En matière de dette étudiante, Christopher Newfield (Professeur à l’université de Californie de Santa Barbara) nous avait déjà prévenus en septembre 2012 dans les pages du Monde diplomatique (La dette étudiante, une bombe à retardement) :
DANS l’interminable feuilleton de la crise du capitalisme américain, la dette étudiante succédera-t-elle aux subprime ? Estimée à plus de 1 000 milliards de dollars, elle a doublé au cours des douze dernières années, au point de dépasser désormais le volume des achats par carte de crédit.

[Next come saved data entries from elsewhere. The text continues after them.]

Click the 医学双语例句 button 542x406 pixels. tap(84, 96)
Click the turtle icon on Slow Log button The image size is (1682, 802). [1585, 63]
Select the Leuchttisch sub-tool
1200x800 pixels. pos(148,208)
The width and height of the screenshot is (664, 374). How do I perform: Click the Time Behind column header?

En 2008, les créances moyennes des nouveaux diplômés s’élevaient à 23 200 dollars — à peine moins s’il sortait d’une université publique (20 200 dollars). Dans un contexte économique difficile, marqué par un taux de chômage élevé, un nombre croissant d’entre eux se trouvent dans l’incapacité de rembourser leurs prêts. Le taux de défaut de paiement des étudiants — qui ne peuvent pas recourir à une procédure de faillite individuelle — est passé de 5 à 10 % entre 2008 et 2011.
N'hésitez pas à lire attentivement cet article dans son intégralité. Les avertissements de Maurizio Lazzarato et Tim Mak au sujet des emprunts universitaires et leurs conséquences ne sont pas non plus à négliger.
Quant à Mike Maddock, qui tient blog sur le site de Forbes.com, il affirmait à son tour, dans son entretien avec France Info cité plus haut, qu'entre 2007 et 2012, la dette des étudiants étasuniens était passée de 548 milliards à 966 milliards de dollars, ce qui représente une dette moyenne de 21.402 dollars (16.300 €) par personne :
"Si bien que les familles y regardent à deux fois et que le modèle vacille. D'autant que l'Etat fédéral investit peu : sa contribution aux universités a baissé de 30% depuis 1980 et s'élève aujourd'hui à 20 milliards de dollars annuels, soit 14 milliards d'euros. A titre de comparaison, le budget du ministère français de l'enseignement supérieur et de la recherche est de 26 milliards."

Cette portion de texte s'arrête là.